The case for contingency charging

Daniel Elkington

The fundamental principle revolves around behavioural economics or transactional economics as the field is sometimes known.

Transactional economics answers the question: 'How do people behave when they are making a transaction?'

Classical economists try to identify macro patterns, whereas behavioural economists argue that the economy is made up of billions of transactions and therefore it is important to look at transaction behaviour and scale it up.

Article continues after advert

Ultimately, and perhaps obviously, the truth lies somewhere between the two.

When a prospective client comes to see an IFA they need help, if regarding pensions they have decided they need to talk to an expert as their knowledge may be lacking in some area, be that investment selection, flexible access and the legal requirements therewith or whether they can afford their retirement plans with the assets they have.

They may be willing to pay a fee for this initial service, but to get them through the door; the industry model is a free first appointment.

If we were starting from scratch then obviously, we would charge the first hour out at the usual hourly rate, but we cannot as the industry model is that the first hour is free – this represents great value for the client and business risk for the business.

Then, the IFA undergoes a fact-finding process and often completes letters of authority requesting the information pack from the life company – often on multiple occasions as these firms frequently misunderstand the requirements of the adviser and send the wrong pack.

Then a recommendation is compiled, perhaps even with a suitability report to be issued at the stage the recommendation is made.

Most IFAs have in place a ‘minimum fee’ that is charged for this process, somewhere between £500 - £1,500. This fee will almost certainly not cover the cost of this initial process, unless said process is very simple.

The client then receives the recommendation and does one of the following:

1.    Accepts it

2.    Rejects it

3.    Accepts it and instructs the adviser to execute it.

If option three  is chosen the adviser executes the instruction to follow through with the advice and the full fat fee is charged, often this is many multiples of the ‘minimum’ fee. This is where the contingency charge comes into play.

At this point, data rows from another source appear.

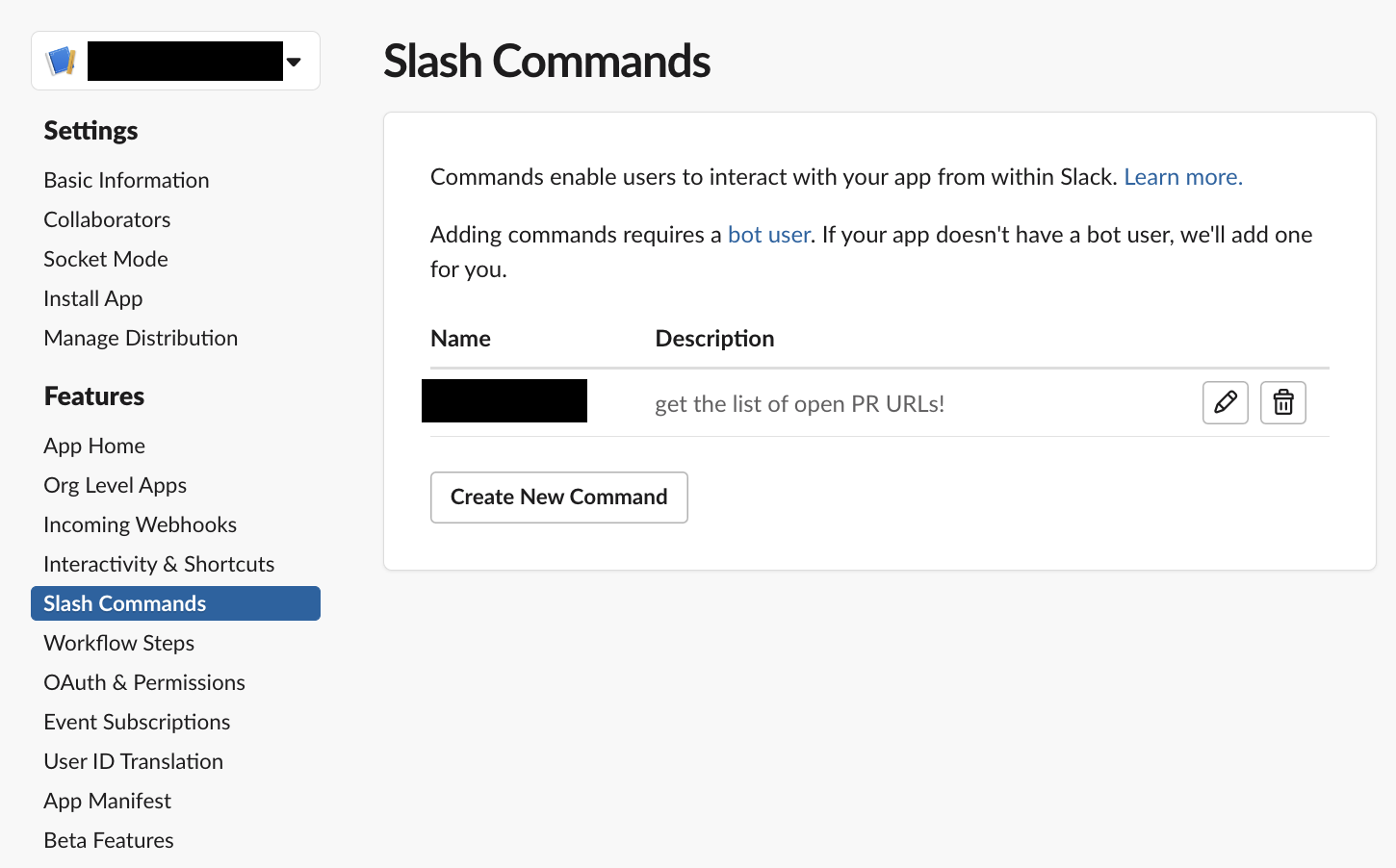This screenshot has width=1396, height=868.
Task: Go to Basic Information settings
Action: (126, 180)
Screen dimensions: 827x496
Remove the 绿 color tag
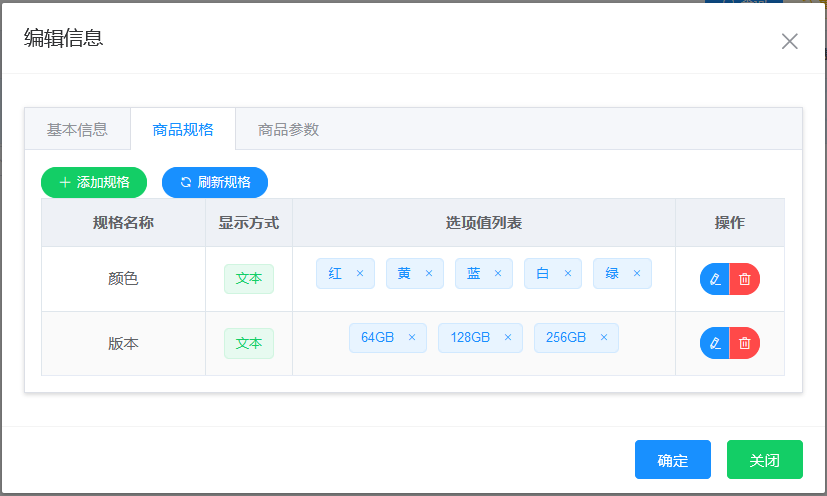point(636,274)
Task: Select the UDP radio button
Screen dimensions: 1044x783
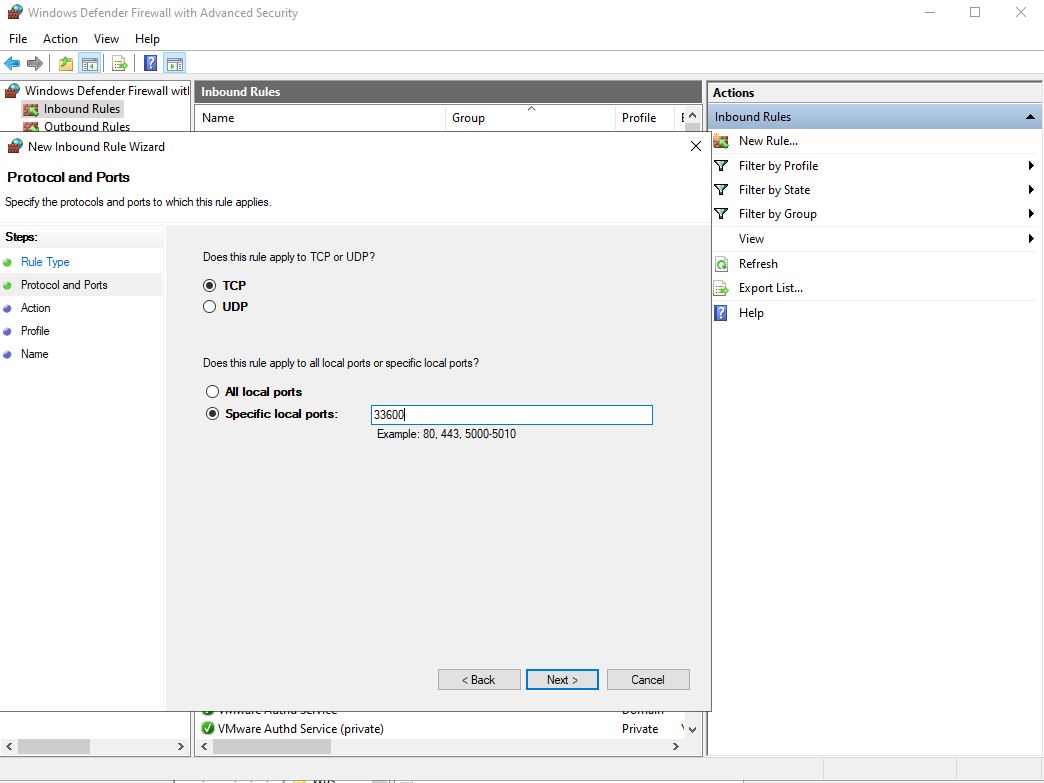Action: pos(210,307)
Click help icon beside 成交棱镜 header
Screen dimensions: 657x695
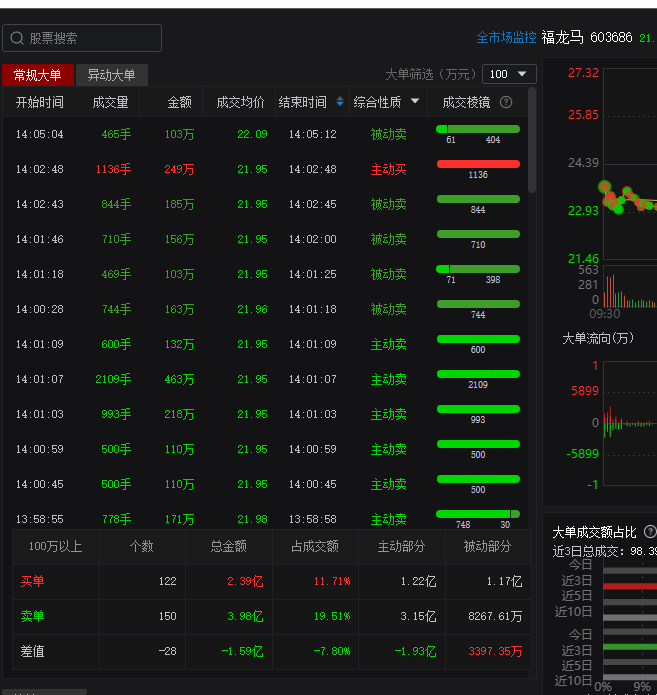point(506,102)
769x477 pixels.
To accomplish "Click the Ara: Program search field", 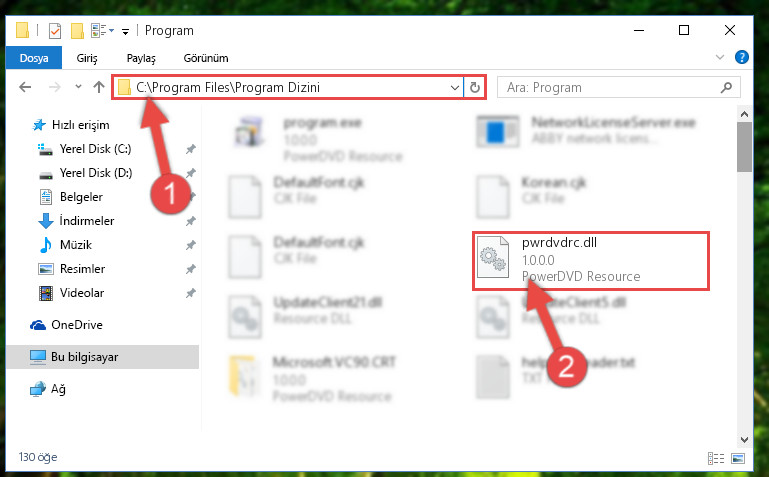I will tap(608, 87).
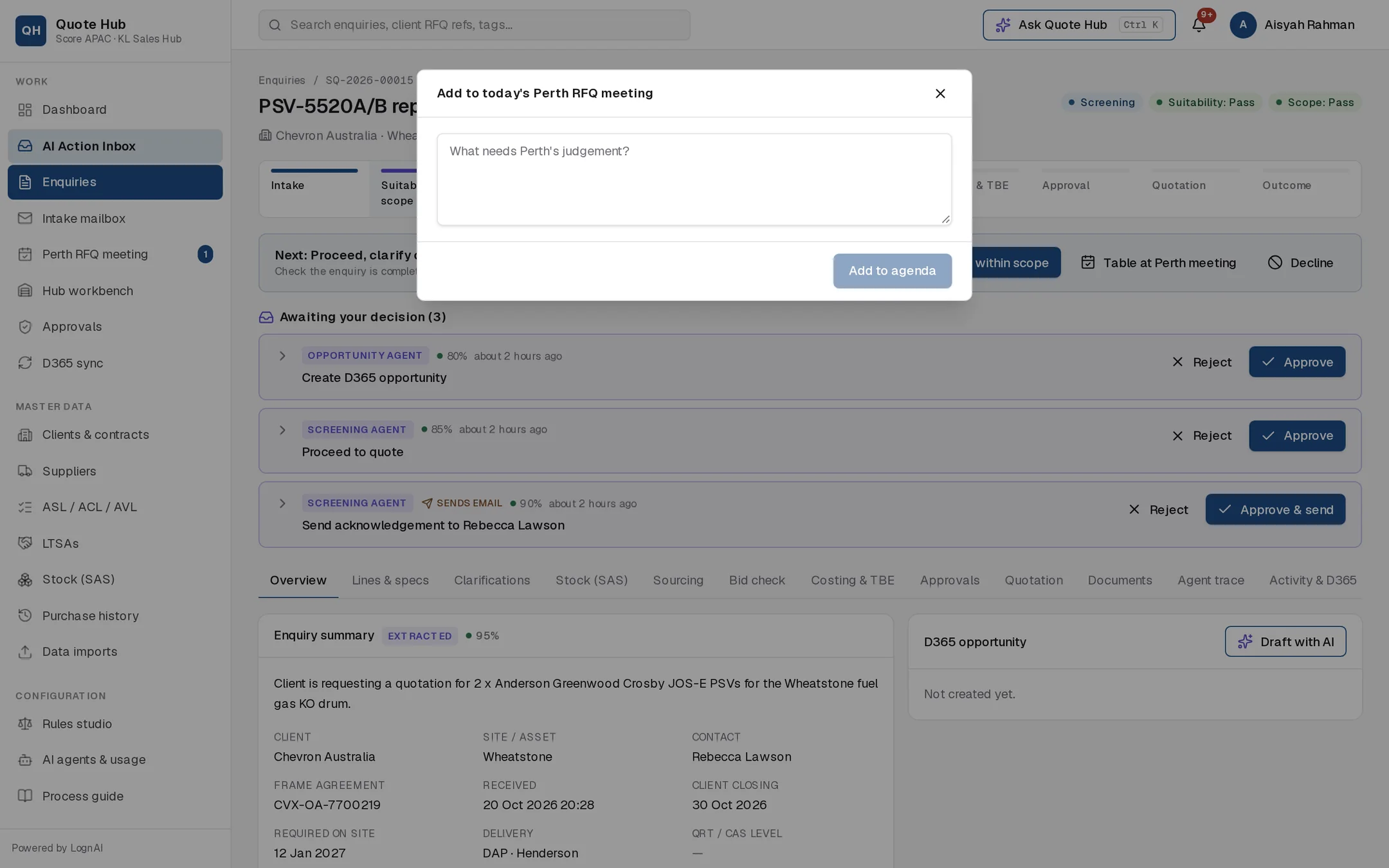Close the Perth RFQ meeting dialog
1389x868 pixels.
pyautogui.click(x=940, y=93)
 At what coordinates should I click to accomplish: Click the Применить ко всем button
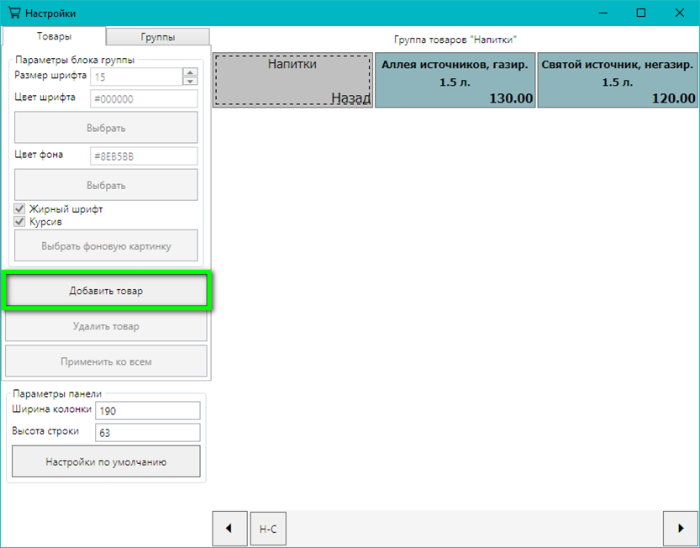coord(106,361)
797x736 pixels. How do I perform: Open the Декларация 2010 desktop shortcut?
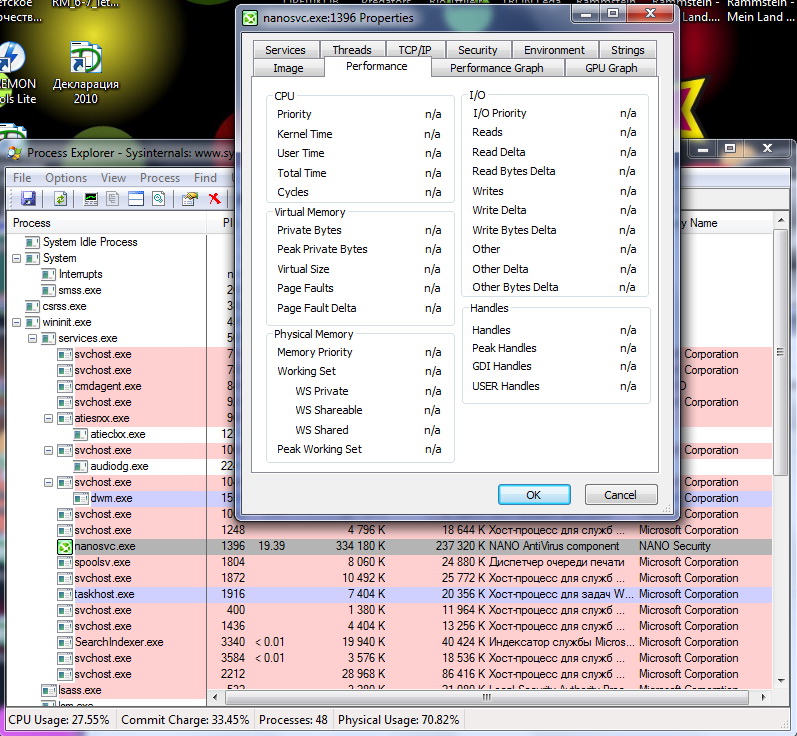[x=86, y=60]
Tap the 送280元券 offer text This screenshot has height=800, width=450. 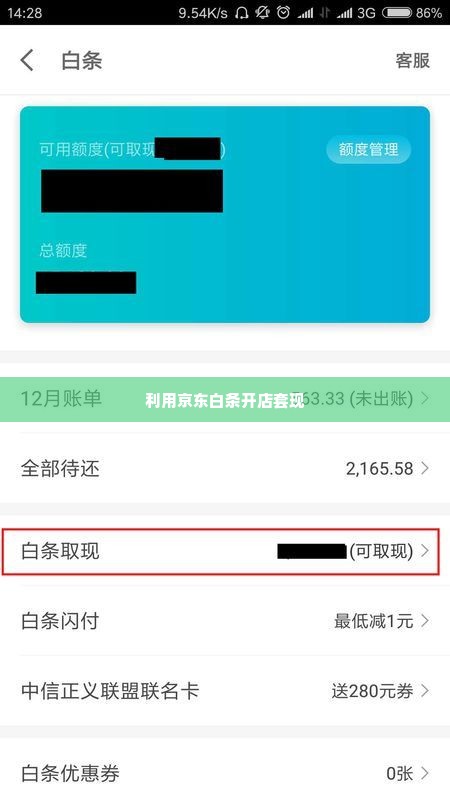pyautogui.click(x=372, y=691)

The regulator may consider why the contingency charge is often many multiples of what an hourly rate might come to, they are justified in asking; why is it so much?

The simple answer is the risk premium. I’ll use a simple probabilistic model below to calculate this.

There has been a business risk attached to the initial appointment, if half of the initial conversations do not eventuate in business then this hour must be recouped elsewhere in the business model.